Aim of the task:
Could you repeat, word for word, the line with "You are a computer-use agent." and every line after it in the records below, leaving out any pictures?

Task inputs:
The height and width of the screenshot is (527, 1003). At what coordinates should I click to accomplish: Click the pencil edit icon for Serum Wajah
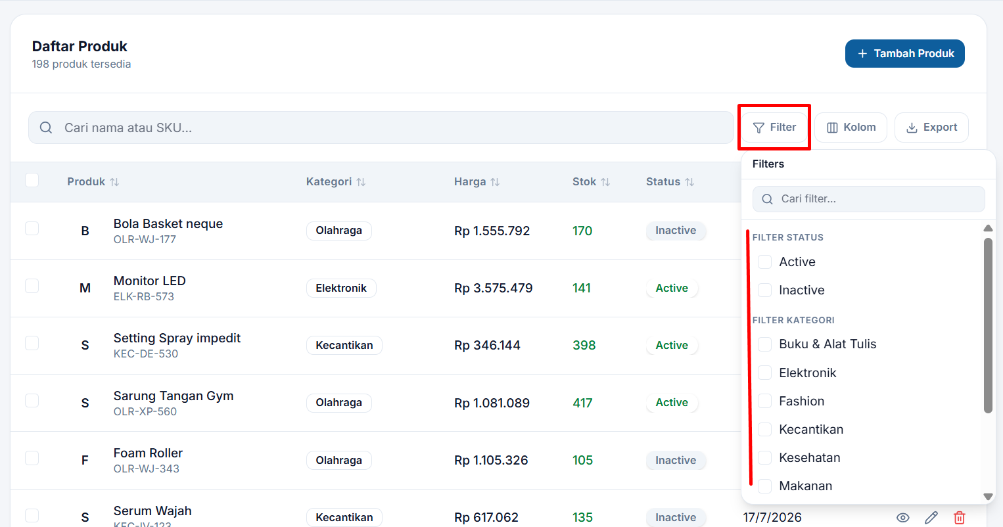point(931,518)
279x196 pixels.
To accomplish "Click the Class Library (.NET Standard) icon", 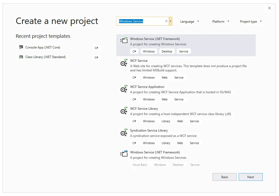I will coord(21,57).
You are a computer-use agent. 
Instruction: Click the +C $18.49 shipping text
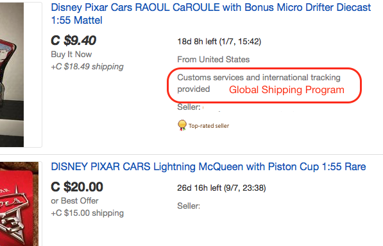click(87, 67)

Response area:
You are a computer-use agent. 
Instruction: Click the +C $18.49 shipping text
click(87, 67)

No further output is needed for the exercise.